- EXERCISE REQUIREMENTS -
Look through the material below and copy exactly the lines from the line with "Click the funnel" to the line with "Task: Open the Inbox envelope icon", those two lines included.

- INPUT -
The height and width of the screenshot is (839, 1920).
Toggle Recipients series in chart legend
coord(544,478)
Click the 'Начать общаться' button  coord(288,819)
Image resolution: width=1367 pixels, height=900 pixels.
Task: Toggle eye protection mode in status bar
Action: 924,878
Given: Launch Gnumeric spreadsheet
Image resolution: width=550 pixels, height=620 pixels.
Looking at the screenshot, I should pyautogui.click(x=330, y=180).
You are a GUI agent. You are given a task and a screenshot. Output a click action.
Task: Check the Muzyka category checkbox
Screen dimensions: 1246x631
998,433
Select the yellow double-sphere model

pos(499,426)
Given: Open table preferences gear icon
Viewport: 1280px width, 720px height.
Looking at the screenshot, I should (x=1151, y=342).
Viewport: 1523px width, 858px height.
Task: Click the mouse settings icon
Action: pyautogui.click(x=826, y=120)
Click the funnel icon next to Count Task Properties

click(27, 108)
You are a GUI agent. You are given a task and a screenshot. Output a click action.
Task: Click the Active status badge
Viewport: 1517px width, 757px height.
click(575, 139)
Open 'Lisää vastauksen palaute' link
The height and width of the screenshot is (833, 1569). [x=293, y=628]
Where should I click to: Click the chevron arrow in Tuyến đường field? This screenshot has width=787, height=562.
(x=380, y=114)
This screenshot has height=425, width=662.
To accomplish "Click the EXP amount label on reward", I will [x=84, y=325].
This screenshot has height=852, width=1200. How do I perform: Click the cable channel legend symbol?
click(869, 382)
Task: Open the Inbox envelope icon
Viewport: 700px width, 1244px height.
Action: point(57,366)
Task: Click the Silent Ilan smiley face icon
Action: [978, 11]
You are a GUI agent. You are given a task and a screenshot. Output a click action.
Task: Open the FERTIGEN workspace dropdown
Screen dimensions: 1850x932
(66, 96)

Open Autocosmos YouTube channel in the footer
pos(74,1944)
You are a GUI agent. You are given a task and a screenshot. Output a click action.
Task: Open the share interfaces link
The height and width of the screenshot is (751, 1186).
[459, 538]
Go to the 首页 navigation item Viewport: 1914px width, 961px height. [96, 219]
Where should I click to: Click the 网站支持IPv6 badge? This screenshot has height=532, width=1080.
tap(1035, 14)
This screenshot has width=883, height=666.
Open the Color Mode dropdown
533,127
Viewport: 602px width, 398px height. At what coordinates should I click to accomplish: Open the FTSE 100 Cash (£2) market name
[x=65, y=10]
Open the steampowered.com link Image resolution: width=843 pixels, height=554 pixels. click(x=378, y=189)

- REPLY -
Click the funnel icon next to Count Task Properties

click(27, 108)
You are a GUI agent. You are given a task and a screenshot. Output a click action.
Task: Click the Active status badge
Viewport: 1517px width, 757px height.
click(575, 139)
Open 'Lisää vastauksen palaute' link
The height and width of the screenshot is (833, 1569). [x=293, y=628]
Where should I click to: Click the chevron arrow in Tuyến đường field? This screenshot has width=787, height=562.
(x=380, y=114)
This screenshot has height=425, width=662.
To accomplish "Click the EXP amount label on reward", I will [x=84, y=325].
This screenshot has height=852, width=1200. How do I perform: Click the cable channel legend symbol?
click(869, 382)
Task: Open the Inbox envelope icon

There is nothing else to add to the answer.